Insurgent right-wing candidate unseats incumbent Republican as House GOP courts extremist donors
Richmond – In the primary elections for the House of Delegates on Tuesday, House Democrats soared to victory, while Republicans faltered in the face of right-wing intra-party discord.
Delegate Alfonso Lopez (D-Arlington) won his primary with 77.17 percent of the vote; Delegate Luke Torian (D-Woodbridge) won with 76.33 percent; Delegate Kaye Kory (D-Falls Church) won with 62.13 percent; and Delegate Lee Carter (D-Manassas) won with 57.72 percent.
“Virginia voters are rallying behind their Democratic delegates who fought to expand access to affordable healthcare and have led efforts to elevate the working class and protect women’s reproductive rights,” said House Democratic Caucus Executive Director Trevor Southerland. “Meanwhile, Republican in-fighting has cost House Republicans at least one incumbent, and it looks like another House Republican primary could be headed to the courts after a botched primary process from the Republican Party.”
On Tuesday, right-wing challenger Paul Milde ousted incumbent Bob Thomas. The primary was driven by extreme conservative opposition to expansion of the Affordable Care Act in Virginia, which made up to 400,000 more Virginians eligible for affordable health care. In 2017, Bob Thomas won election to the House against Democratic nominee Josh Cole by just 82 votes. This year, Thomas has been removed by the conservative wing of his party and Josh Cole is returning as the Democratic nominee with strong support in the district to flip the seat.
In HD-97, both incumbent Delegate Chris Peace and his right-wing challenger Scott Wyatt are declaring victory in the Republican nomination, in a race that has caused turmoil among Republicans in the General Assembly. Senate Republican Leader Tommy Norment has expressed support for the insurgent candidate, while House Speaker Kirk Cox has tried to pull the incumbent Peace through the Republican nomination process. Right-wing Republicans also targeted Peace for his vote to expand access to affordable healthcare. With neither candidate admitting defeat, the HD-97 Republican nomination contest may go to the courts. Democratic candidate Kevin Washington, an Army veteran who works for the Department of Defense in information technology, won the HD-97 nomination with no opposition.
In addition to voter enthusiasm, House Democrats are fueled by their strong fundraising. The past two campaign finance reports show that House Democrats are outpacing Republicans not just in overall dollar amounts, but in number of individual donations as well. Democratic candidates are even outraising Republican incumbents in targeted districts.
House Republicans are relying on extreme right-wing donors to cover their fundraising gap. This year, the House Republican Campaign Committee took $12,000 from the NRA, House Majority Leader Todd Gilbert accepted $50,000 from televangelist Pat Robertson, and House Republicans held a high-profile fundraiser with Donald Trump’s right-hand man, Vice President Mike Pence.

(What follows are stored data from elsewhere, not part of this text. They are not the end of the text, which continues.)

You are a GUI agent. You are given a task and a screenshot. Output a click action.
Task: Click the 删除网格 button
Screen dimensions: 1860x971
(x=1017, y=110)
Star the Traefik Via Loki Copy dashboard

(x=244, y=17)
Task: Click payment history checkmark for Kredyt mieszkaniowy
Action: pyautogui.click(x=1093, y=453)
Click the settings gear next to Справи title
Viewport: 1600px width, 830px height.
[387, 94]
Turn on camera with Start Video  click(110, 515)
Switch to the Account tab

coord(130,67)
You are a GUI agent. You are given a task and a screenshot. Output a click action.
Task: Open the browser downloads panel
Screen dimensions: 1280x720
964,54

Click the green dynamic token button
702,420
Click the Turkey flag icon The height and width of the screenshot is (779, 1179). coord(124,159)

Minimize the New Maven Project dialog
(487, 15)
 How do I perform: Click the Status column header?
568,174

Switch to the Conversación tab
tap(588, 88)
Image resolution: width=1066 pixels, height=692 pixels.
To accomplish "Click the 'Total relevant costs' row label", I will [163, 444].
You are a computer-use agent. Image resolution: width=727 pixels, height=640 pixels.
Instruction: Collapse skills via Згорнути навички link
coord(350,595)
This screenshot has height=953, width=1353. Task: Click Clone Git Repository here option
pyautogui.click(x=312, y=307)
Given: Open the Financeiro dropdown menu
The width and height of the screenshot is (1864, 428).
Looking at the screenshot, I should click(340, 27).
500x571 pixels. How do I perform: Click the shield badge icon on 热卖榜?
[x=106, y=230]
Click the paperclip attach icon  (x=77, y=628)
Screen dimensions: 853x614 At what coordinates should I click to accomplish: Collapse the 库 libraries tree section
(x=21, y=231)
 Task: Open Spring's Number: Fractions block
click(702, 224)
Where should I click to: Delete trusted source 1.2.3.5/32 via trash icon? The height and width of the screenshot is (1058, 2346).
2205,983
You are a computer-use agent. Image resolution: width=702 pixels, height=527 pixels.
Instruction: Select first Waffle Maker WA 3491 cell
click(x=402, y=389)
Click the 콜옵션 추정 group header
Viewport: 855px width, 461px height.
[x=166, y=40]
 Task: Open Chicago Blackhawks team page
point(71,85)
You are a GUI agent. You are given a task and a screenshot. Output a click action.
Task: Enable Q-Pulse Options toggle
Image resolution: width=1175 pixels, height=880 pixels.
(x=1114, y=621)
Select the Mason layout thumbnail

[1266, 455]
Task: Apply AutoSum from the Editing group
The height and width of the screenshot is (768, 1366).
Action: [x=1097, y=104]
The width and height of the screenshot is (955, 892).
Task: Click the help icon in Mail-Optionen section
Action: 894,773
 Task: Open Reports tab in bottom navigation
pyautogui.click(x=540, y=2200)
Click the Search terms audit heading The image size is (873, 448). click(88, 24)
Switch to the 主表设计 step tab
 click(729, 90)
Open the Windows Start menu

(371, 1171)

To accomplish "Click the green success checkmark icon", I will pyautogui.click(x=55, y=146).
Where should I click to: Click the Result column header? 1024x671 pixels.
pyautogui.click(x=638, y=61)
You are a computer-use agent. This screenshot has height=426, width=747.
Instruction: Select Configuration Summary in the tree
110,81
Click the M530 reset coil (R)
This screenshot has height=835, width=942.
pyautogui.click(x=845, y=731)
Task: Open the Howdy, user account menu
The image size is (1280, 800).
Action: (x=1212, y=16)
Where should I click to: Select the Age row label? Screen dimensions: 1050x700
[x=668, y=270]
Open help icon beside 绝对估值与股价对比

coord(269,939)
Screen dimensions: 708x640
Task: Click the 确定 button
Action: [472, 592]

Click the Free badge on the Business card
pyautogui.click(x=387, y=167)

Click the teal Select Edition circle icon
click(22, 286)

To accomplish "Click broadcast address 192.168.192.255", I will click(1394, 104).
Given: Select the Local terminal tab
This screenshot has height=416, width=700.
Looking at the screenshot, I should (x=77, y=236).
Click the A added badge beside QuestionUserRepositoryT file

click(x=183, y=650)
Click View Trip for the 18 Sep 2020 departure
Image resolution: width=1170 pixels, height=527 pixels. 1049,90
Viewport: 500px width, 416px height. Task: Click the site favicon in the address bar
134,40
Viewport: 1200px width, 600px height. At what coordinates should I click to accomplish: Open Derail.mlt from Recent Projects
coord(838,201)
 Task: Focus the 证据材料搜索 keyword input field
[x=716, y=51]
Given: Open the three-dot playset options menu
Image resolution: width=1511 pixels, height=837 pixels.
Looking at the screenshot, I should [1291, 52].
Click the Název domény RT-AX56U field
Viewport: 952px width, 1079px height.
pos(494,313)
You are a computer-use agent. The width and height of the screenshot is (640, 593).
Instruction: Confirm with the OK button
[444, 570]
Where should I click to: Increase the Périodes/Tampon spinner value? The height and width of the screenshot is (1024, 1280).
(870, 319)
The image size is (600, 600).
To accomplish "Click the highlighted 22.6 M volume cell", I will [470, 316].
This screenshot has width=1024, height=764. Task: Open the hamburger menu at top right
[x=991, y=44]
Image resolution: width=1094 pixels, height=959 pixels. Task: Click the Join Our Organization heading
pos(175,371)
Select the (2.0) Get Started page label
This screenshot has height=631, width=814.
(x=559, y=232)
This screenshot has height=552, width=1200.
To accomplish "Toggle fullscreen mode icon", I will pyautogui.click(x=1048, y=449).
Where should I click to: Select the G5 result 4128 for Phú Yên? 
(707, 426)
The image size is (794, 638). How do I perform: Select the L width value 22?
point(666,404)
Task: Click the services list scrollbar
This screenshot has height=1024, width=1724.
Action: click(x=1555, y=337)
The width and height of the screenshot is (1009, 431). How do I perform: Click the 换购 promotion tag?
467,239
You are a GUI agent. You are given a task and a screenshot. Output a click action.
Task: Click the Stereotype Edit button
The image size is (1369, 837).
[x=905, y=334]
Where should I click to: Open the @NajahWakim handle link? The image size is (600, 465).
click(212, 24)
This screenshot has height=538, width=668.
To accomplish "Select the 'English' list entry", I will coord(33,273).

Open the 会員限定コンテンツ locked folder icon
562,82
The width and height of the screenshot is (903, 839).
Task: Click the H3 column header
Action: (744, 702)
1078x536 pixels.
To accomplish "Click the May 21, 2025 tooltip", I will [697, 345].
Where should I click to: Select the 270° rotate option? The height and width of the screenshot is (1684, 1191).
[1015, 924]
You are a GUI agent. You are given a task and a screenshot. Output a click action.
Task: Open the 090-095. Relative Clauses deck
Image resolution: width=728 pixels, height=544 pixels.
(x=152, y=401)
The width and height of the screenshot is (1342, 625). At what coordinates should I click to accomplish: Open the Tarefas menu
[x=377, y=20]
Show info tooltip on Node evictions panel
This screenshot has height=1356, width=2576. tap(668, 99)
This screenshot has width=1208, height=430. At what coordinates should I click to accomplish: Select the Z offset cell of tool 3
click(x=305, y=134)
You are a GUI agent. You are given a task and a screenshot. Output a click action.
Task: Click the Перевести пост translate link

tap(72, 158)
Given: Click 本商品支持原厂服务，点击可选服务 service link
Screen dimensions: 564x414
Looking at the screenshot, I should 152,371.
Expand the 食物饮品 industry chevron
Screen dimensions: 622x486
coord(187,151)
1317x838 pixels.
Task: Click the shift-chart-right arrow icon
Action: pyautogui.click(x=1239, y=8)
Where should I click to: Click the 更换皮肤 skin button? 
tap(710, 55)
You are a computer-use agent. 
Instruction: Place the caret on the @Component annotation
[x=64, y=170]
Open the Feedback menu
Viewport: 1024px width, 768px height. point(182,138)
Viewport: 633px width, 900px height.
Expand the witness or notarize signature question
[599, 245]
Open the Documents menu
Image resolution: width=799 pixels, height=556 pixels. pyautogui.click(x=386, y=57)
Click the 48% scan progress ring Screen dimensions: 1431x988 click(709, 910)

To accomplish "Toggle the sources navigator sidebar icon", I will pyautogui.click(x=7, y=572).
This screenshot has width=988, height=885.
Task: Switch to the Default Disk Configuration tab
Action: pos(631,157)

“As House Democrats hold a commanding lead in overall fundraising and grassroots donations, House Republicans are running to their most extreme right-wing donors for big-dollar donations,” Southerland continued. “The primary elections and the Republicans’ campaign finance reports prove that House Republicans are moving even further to the right and even more out of touch with Virginians.”
Democrats are competing in at least 90 of Virginia’s 100 House districts, surpassing the previous record set in 2017. Republicans, on the other hand, are desperately attempting to cling on to their narrow 2-seat majority by running in fewer districts.